Un prog ne fonctionne qu'avec un lecteur de DVD. Mon Mac (iMac i7) n'e a qu'un . Il m'en faut deux au moins. Deamon Tools peut en creer plusieurs (irtuels) dans lesquels je peux charger des images ISO etc. Donc travailler avec plusieurs DVD. 

Yv


----------



## pascalformac (8 Mars 2010)

en passant
dmg est un format es disque virtuel
( =>image disque)

et tu peux voir 25 dmg ouverts si ca t'amuse
( c'est même une erreur de nioube qui croit  avoir installé une appli alors qu'il passe par le disque virtuel)


----------



## r e m y (8 Mars 2010)

yverof a dit:


> Bonjour Remy, le mieux est que tu regardes ce que fait Deamon Tools et tu comprendras. c'est un peu long à expliquer en quelques lignes. Je suppose que tu as bien lu mon message.
> 
> Un prog ne fonctionne qu'avec un lecteur de DVD. Mon Mac (iMac i7) n'e a qu'un . Il m'en faut deux au moins. Deamon Tools peut en creer plusieurs (irtuels) dans lesquels je peux charger des images ISO etc. Donc travailler avec plusieurs DVD.
> 
> Yv



Avec MacOS X, tu peux monter autant d'image-disque que tu le souhaites! (il suffit de double-cliquer sur l'image disque)
Donc je ne comprends toujours pas pourquoi tu indiques que cette solution ne convient pas.


----------



## yverof (8 Mars 2010)

Parce que ce n'est pas ma question. Je ne veux pas monter des images disques. Je veux creer des LECTEURS VIRTUELS (va voir Deamon Tools) Une fois crée tu peux y mettre ce que tu veux. Ce que je veux c'est dans Finder voir plusieurs lecteurs de CD ou DVD même s'ils sont vides. 
Je ne peux pas donner une explication plus simple. C'était pourtant dans le titre. 'pas une image disque', mais un disque virtuel. J'ai compris comment fonctionne l'image disque, ce n'est pas la question. 
Deamon tools (et bien d'autre sur PC) émule des unités physiques, monter une image c'est l'étape suivante. 

Yv


----------



## r e m y (8 Mars 2010)

eh pépère, tu te calmes!
J'ai pas envie d'aller voir Daemon Tool.... 
soit tu expliques clairement ce que tu cherches et j'essaierai de comprendre pourquoi le fait de faire monter plusieurs DVD sur le bureau en double-cliquant sur des fichiers DMG est différent de glisser ces mêmes fichiers dmg sur une icone censée représenter un lecteur de DVD,
soit tu vas demander à l'éditeur de DaemonTool pourquoi il n'a pas développé de version MacOS X!
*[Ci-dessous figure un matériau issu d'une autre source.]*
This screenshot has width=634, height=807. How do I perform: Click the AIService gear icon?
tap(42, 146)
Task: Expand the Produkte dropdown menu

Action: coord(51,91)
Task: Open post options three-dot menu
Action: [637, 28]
Autre option, pour que j'essaie de comprendre (je comprends vite, mais faut expliquer longtemps.... désolé), tu me décris une action que Daemon Tool permet de faire et que le fait de double-cliquer sur un DMG ne permet pas.
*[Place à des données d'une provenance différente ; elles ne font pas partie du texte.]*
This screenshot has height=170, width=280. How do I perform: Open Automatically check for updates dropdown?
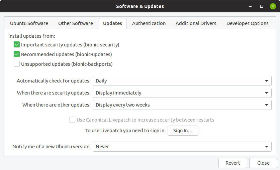coord(182,81)
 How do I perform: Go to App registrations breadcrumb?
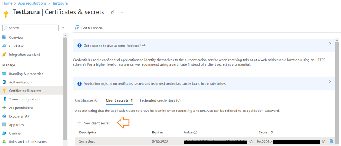tap(32, 3)
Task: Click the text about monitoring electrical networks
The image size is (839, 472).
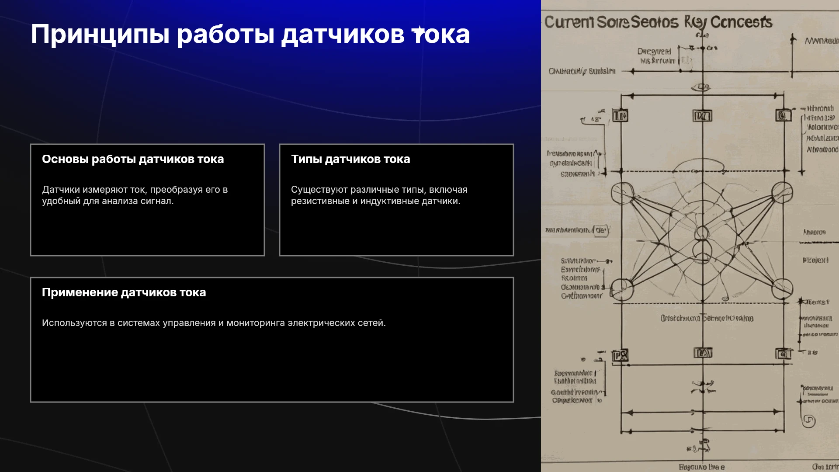Action: (214, 323)
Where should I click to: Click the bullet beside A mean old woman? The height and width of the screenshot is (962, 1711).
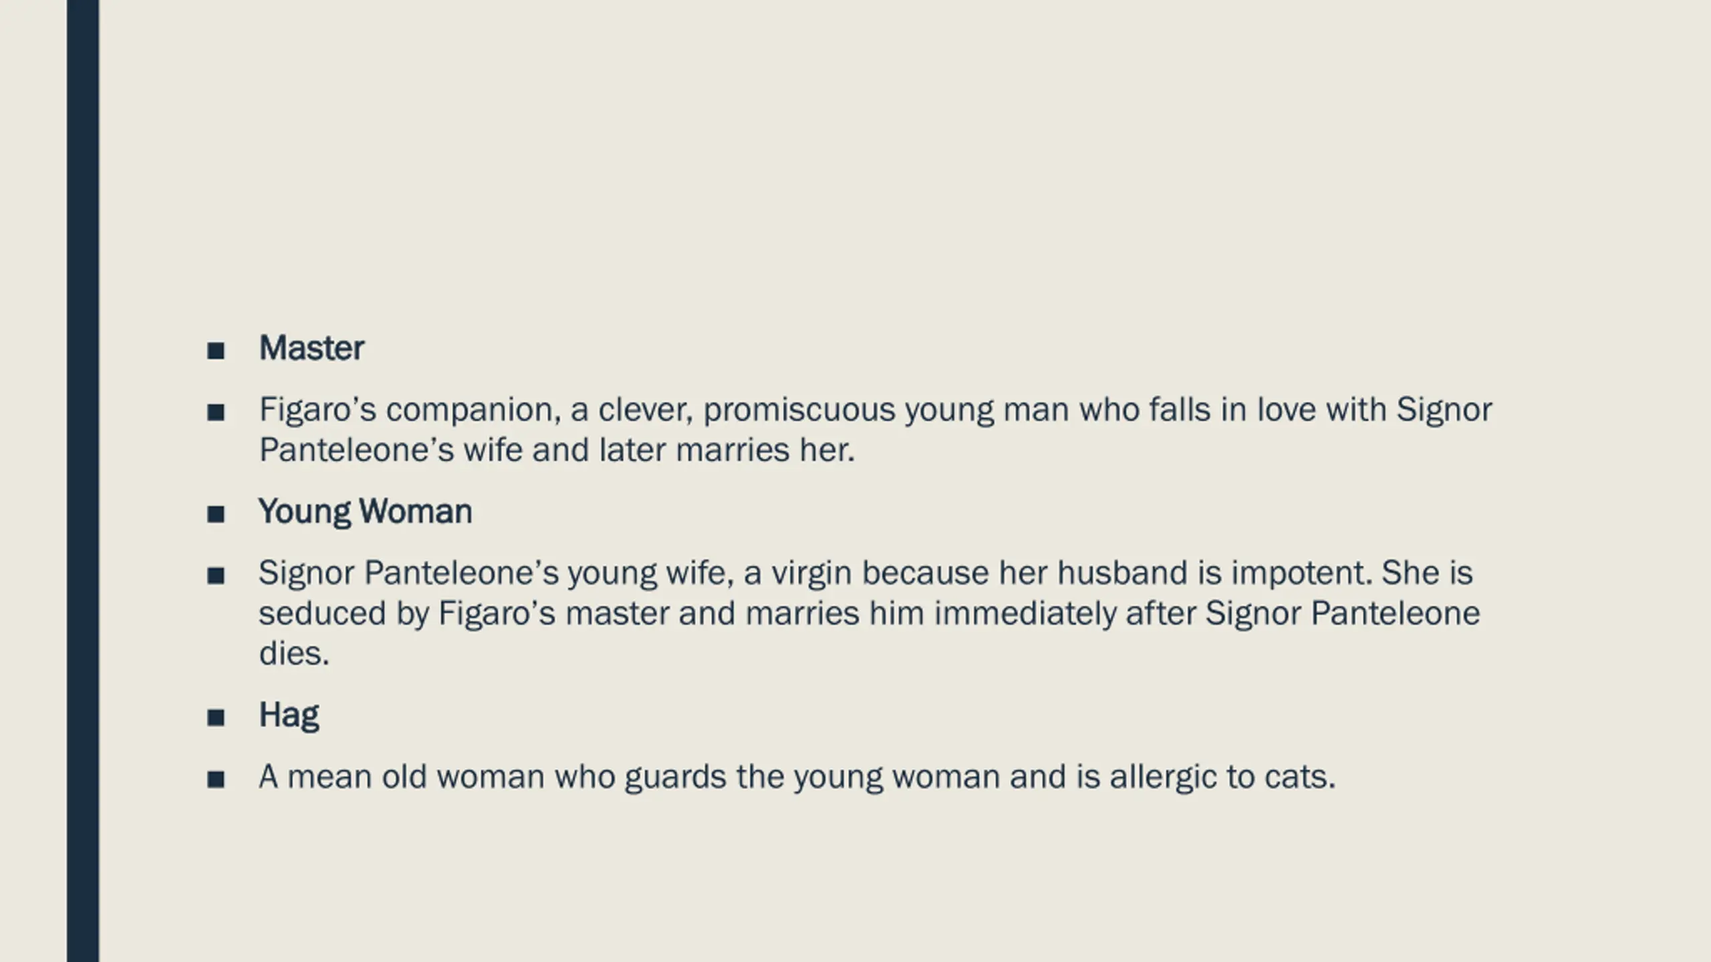click(215, 780)
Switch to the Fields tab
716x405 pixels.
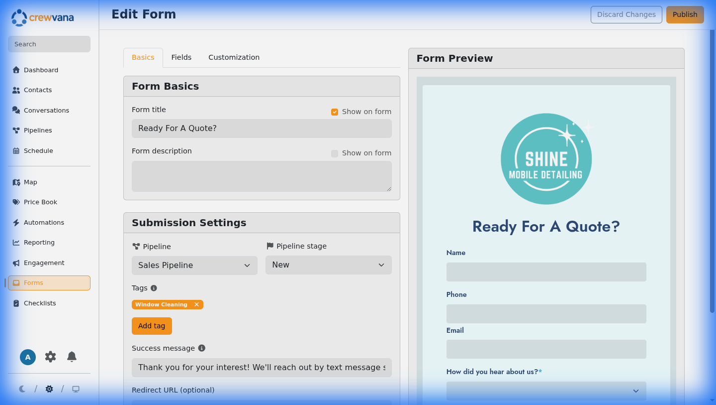[x=181, y=57]
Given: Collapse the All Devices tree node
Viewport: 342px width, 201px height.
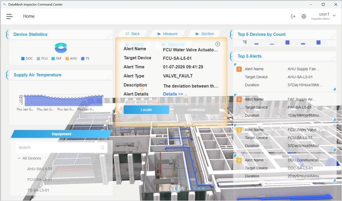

(et si tu veux, je te développe en 20 secondes en Applescript une application qui te présentera sur le bureau des faux lecteurs de DVD, sur lesquels tu glisses des fichiers DMG pour voir monter des DVD virtuels sur le bureau; si tu préfères ça à faire un double-clic, pourquoi pas!)


et pour terminer, pour moi une image disque ou un disque virtuel c'est du pareil au même, l'image disque étant le fichier .iso ou .DMG qui permettra d'afficher un disque virtuel dès qu'on double-clique dessus...


----------



## yverof (8 Mars 2010)

Ok je vais essayer d'éclairer la question avec des captures d'écran. 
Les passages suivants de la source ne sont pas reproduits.